── Data under study

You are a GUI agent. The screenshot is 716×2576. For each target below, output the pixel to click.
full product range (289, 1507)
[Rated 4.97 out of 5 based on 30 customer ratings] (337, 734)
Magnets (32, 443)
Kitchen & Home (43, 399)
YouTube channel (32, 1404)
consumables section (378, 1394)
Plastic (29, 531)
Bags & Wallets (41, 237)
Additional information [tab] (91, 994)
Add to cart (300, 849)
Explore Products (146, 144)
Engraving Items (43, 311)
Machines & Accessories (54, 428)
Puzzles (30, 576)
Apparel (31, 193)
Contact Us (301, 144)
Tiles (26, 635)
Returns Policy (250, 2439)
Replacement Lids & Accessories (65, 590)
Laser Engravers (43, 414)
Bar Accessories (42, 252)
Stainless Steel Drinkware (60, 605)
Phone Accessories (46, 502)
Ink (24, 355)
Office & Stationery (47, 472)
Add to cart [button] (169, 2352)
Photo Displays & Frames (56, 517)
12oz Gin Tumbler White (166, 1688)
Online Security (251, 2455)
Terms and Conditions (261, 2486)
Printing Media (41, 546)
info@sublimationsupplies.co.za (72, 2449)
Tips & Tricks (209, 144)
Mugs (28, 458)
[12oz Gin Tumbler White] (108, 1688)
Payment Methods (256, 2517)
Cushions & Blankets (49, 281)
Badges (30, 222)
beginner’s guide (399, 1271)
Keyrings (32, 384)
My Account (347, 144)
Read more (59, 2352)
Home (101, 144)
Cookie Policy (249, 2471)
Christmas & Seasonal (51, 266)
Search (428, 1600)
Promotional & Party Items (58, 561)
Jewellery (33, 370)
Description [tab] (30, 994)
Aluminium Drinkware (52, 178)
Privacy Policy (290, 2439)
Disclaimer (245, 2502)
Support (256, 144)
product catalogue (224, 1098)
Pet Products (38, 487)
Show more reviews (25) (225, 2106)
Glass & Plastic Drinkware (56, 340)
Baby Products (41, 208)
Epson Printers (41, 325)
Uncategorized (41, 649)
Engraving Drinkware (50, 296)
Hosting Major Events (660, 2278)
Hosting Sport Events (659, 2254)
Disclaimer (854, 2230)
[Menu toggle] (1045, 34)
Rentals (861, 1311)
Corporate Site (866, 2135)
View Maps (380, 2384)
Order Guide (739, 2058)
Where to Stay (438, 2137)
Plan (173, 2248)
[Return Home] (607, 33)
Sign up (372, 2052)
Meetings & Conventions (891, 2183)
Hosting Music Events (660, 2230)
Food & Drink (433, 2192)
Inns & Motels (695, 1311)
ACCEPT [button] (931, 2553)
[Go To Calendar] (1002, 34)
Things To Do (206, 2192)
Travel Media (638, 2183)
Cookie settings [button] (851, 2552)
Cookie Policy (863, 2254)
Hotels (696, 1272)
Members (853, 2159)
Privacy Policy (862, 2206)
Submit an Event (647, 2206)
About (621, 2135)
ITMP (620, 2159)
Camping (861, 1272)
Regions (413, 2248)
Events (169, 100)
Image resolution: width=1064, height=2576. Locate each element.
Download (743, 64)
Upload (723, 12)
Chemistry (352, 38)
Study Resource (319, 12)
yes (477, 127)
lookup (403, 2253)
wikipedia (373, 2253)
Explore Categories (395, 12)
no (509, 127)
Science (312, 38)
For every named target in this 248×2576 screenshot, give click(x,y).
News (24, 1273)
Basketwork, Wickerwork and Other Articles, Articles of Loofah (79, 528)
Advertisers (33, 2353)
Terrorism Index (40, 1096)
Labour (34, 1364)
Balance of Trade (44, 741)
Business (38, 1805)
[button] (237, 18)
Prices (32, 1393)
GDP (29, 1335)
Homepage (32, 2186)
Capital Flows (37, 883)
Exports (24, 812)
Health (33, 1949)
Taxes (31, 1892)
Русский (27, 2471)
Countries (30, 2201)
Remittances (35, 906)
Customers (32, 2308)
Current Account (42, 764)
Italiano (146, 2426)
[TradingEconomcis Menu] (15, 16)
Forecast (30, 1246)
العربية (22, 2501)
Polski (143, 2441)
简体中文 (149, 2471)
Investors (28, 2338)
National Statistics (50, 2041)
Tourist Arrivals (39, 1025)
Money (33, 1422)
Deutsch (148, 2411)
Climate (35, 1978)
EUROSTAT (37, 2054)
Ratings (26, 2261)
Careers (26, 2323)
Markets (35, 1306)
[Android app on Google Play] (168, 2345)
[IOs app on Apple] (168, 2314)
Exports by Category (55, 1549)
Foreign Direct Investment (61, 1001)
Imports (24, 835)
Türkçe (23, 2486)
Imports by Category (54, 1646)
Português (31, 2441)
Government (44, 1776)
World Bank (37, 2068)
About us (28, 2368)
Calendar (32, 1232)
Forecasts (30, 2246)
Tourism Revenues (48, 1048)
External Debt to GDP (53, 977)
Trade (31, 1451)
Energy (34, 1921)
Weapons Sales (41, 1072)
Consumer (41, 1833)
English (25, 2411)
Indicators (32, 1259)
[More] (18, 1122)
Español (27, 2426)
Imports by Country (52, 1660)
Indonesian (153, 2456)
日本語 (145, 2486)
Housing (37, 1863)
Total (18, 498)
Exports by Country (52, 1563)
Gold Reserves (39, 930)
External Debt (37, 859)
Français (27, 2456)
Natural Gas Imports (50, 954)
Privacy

────

[Exercise requirements] The line with "consumables section (378, 1394)" is the last to include; transcribe exactly every line from the top of the material above down to it.

[Solution]
You are a GUI agent. The screenshot is 716×2576. For each target below, output the pixel to click.
full product range (289, 1507)
[Rated 4.97 out of 5 based on 30 customer ratings] (337, 734)
Magnets (32, 443)
Kitchen & Home (43, 399)
YouTube channel (32, 1404)
consumables section (378, 1394)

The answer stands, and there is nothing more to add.